Question

What are the excluded values of x for x^2-3x-28/x^2-2x-35

Answer 1

Answer:

-5 and +7

Step-by-step explanation:

f(x) = (x²- 3x - 28)/(x² - 2x - 35)

The excluded values of x are those that make the denominator equal to zero.

x² - 2x – 35 =0

(x – 7)(x + 5) =0

x - 7 = 0

     x = 7

x+ 5 = 0

    x = -5

The excluded values of x are -5 and +7.

Answer 2

Answer:

The excluded values of given expression are 5 and 7.

Step-by-step explanation:

Given expression,

$\frac{x^2-3x-28}{x^2-2x-35}$

Excluded values are values that will make the denominator of a fraction equal to 0.
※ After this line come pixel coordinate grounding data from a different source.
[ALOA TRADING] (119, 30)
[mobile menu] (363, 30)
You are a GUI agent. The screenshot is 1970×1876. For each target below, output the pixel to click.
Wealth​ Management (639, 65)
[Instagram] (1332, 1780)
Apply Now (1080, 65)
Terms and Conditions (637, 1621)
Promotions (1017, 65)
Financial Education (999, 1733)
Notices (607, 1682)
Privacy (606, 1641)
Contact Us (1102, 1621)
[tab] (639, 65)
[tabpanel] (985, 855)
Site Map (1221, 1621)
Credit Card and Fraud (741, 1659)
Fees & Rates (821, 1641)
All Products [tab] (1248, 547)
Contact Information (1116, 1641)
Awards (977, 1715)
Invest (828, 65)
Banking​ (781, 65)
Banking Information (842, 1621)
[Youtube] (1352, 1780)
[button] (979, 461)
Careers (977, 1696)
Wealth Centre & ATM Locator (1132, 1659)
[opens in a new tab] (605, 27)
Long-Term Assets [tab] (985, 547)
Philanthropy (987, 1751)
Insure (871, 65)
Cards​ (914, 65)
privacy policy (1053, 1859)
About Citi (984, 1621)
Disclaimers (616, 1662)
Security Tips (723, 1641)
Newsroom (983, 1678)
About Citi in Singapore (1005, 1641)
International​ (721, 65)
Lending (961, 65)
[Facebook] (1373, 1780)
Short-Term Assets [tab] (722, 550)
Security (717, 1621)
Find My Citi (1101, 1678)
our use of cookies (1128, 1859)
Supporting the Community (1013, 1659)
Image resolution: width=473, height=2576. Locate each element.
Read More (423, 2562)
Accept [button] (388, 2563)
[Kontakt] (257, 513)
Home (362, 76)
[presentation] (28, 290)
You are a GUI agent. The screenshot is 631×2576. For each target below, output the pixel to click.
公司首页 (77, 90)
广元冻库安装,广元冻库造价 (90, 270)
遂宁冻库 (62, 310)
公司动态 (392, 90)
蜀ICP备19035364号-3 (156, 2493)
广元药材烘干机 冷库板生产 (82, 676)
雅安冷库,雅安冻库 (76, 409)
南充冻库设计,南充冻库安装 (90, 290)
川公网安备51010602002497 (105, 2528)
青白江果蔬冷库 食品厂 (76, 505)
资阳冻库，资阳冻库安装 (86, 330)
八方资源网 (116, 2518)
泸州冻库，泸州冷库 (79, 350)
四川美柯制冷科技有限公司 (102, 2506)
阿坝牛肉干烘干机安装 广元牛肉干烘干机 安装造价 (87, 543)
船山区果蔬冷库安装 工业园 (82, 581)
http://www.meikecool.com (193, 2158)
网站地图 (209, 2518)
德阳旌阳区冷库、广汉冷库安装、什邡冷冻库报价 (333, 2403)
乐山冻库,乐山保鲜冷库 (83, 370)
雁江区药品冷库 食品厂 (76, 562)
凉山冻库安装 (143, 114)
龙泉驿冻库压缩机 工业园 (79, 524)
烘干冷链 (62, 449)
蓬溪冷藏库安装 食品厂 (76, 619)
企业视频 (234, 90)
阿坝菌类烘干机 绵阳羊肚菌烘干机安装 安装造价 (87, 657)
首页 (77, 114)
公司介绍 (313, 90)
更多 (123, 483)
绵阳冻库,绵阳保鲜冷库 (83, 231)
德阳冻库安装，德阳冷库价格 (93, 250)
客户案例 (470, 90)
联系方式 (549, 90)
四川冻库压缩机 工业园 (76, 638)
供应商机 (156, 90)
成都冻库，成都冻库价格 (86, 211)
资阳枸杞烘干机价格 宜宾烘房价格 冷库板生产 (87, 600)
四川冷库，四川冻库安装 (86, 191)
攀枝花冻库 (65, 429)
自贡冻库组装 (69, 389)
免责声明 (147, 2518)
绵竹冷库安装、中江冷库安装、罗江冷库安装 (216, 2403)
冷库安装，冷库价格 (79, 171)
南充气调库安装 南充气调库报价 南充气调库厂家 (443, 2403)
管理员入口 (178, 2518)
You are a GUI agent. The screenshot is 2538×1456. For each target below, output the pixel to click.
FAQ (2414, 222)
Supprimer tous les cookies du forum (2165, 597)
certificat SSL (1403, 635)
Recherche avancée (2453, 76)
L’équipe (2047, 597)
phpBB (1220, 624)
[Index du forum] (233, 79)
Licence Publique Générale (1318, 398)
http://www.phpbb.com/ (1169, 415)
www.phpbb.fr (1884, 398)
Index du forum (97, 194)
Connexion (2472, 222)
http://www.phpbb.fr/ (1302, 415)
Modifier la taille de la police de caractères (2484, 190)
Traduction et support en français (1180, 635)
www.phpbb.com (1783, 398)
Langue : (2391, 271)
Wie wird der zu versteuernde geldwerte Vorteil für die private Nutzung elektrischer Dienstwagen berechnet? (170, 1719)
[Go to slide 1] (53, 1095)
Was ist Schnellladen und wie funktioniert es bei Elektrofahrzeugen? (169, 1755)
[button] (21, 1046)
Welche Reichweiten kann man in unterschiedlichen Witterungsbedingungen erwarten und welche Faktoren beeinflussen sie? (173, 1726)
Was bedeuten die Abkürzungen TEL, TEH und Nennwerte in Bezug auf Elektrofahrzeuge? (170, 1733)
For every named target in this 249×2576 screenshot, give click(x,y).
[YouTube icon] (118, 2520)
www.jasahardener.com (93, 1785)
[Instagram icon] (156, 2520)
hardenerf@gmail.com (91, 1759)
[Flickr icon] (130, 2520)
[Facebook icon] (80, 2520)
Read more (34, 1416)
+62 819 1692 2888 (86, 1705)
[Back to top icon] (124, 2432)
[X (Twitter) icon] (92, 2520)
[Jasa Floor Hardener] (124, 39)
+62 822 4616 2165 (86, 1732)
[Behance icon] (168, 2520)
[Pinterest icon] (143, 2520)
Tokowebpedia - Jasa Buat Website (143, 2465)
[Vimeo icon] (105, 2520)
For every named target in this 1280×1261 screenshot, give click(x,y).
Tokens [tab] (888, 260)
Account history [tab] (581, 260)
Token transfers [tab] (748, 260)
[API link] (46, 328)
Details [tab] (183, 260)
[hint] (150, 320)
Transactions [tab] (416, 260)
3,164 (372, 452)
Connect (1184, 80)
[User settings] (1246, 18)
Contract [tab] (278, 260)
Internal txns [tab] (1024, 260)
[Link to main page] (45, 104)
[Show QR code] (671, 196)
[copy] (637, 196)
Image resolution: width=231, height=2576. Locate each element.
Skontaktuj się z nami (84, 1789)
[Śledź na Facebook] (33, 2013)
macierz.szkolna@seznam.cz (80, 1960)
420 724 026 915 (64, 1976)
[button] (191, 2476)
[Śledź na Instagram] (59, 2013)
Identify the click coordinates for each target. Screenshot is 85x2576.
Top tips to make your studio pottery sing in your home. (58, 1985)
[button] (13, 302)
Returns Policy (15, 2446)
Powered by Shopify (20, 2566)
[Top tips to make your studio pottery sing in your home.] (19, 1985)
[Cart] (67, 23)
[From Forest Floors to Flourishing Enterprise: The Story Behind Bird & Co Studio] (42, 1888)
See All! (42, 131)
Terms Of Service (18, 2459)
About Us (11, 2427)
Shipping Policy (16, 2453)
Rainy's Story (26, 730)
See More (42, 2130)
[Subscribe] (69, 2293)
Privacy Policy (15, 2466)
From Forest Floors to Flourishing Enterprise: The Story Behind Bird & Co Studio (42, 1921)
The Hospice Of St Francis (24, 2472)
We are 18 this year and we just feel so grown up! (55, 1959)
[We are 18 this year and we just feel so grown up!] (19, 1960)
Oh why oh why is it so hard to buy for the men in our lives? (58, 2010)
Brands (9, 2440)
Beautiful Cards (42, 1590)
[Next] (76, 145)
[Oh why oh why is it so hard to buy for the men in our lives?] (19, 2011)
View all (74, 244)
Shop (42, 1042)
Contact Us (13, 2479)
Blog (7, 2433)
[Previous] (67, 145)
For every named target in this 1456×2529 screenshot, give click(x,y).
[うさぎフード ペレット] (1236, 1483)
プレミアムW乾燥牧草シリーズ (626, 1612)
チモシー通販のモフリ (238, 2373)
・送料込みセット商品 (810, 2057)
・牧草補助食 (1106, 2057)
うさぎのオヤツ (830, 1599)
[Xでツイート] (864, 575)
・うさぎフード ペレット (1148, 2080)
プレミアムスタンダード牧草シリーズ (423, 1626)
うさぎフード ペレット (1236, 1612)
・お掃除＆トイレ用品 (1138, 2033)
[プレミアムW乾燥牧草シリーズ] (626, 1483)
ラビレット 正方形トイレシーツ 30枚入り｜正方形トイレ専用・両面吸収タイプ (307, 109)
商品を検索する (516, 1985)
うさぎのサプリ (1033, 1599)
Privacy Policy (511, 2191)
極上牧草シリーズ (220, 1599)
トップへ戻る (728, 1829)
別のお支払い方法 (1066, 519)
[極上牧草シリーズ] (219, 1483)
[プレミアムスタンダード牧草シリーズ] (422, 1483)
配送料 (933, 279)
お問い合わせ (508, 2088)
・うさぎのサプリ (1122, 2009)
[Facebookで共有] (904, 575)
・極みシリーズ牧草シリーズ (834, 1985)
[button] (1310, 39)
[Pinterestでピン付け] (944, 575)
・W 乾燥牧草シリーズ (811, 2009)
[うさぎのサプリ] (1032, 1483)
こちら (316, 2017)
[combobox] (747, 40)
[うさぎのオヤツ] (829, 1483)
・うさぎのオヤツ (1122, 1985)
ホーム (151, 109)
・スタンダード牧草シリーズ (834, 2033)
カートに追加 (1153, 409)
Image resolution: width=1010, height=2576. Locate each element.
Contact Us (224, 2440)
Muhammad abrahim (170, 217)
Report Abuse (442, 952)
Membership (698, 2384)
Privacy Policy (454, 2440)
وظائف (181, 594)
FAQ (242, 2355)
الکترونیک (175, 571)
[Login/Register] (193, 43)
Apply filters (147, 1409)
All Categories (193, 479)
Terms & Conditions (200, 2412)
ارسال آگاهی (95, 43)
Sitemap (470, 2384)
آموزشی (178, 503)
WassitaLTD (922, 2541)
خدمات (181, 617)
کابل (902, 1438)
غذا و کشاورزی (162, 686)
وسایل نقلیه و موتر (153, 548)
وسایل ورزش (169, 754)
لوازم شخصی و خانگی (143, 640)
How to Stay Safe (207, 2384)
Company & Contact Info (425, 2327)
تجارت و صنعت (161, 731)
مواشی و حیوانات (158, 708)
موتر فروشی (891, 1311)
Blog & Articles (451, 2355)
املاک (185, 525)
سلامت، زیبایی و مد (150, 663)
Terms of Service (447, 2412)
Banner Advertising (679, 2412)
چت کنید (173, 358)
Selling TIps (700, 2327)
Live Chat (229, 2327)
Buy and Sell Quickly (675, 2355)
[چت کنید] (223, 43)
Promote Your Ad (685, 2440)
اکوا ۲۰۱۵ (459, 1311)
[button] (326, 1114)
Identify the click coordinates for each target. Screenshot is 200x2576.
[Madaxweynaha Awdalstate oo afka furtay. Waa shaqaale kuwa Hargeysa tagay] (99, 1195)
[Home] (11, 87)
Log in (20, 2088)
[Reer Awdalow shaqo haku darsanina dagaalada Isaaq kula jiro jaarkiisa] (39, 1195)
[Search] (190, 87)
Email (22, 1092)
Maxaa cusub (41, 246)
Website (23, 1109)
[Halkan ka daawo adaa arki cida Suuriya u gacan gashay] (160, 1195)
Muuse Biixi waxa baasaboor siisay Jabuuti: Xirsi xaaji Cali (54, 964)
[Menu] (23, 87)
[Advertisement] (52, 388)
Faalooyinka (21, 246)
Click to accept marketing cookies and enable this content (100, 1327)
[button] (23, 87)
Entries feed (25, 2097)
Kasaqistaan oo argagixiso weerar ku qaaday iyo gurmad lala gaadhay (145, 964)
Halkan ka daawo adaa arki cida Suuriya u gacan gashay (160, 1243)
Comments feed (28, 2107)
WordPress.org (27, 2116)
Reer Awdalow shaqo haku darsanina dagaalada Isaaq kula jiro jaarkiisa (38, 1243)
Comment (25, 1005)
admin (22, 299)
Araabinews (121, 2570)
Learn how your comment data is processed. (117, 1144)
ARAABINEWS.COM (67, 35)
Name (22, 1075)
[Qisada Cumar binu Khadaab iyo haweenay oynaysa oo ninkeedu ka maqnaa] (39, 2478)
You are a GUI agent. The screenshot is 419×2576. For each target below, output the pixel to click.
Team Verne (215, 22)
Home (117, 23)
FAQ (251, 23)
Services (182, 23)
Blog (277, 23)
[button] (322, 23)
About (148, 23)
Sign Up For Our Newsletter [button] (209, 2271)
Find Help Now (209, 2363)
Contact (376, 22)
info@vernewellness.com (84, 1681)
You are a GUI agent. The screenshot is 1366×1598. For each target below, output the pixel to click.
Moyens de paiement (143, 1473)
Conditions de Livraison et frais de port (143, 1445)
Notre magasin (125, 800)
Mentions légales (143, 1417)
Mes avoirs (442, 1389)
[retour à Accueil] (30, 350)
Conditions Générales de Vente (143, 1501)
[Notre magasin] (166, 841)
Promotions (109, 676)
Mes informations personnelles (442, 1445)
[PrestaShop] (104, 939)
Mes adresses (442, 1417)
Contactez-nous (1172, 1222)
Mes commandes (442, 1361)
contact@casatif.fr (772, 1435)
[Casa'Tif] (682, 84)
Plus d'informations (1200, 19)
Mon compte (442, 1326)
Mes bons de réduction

Here, the denominator = $x^2-2x-35$

So, for excluded values,

$x^2-2x-35=0$

$x^2-7x+5x-35=0$     ( By middle term splitting )

$x(x-7)+5(x-7)=0$

$(x+5)(x-7)=0$

If x + 5 = 0 ⇒ x = -5,

Or If x - 7 = 0 ⇒ x = 7,

Thus, the excluded values of given expression are 5 and 7.